> **WRITTEN TASK**:
Using the case summary below, explain why the 360-month term was built by stacking the statutory maximums of the individual counts.

> **SUPPLIED PASSAGE**:
489 F. App'x 648
4th Cir.2012Background
- Mangarella convicted by jury of conspiracy to defraud the United States and multiple counts of wire fraud after extradition from Costa Rica for a telemarketing sweepstakes scheme aimed at U.S. victims.
- District court initially sentenced him to 600 months; on remand after co-defendant’s appeal, court imposed 360 months, restitution of $2,687,501.47, and $10 million forfeiture.
- Sentence constructed by stacking statutory maximums for each count to achieve the 360-month term under USSG § 5G1.2(d) because no count had a 360-month maximum.
- Extradition agreement with Costa Rica incorporated rule of specialty; Mangarella contends enhancements based on uncharged conduct and other factors were impermissible under the extradition terms.

> **GIVEN INFORMATION**:
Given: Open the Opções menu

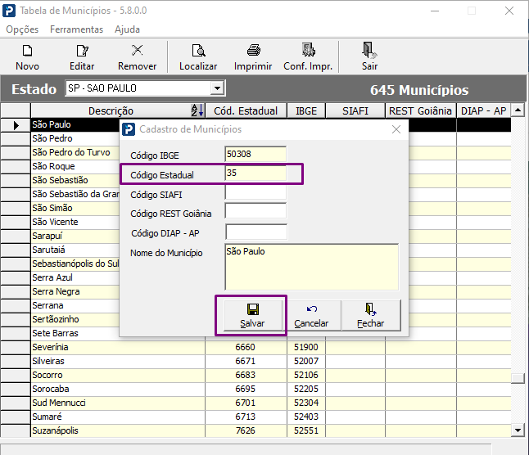Looking at the screenshot, I should (22, 29).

> **FINISHED ANSWER**:
No single count carried a 360-month statutory maximum, so the term could not rest on one count alone. Under USSG § 5G1.2(d), the statutory maximums for each count were stacked to reach the 360-month total.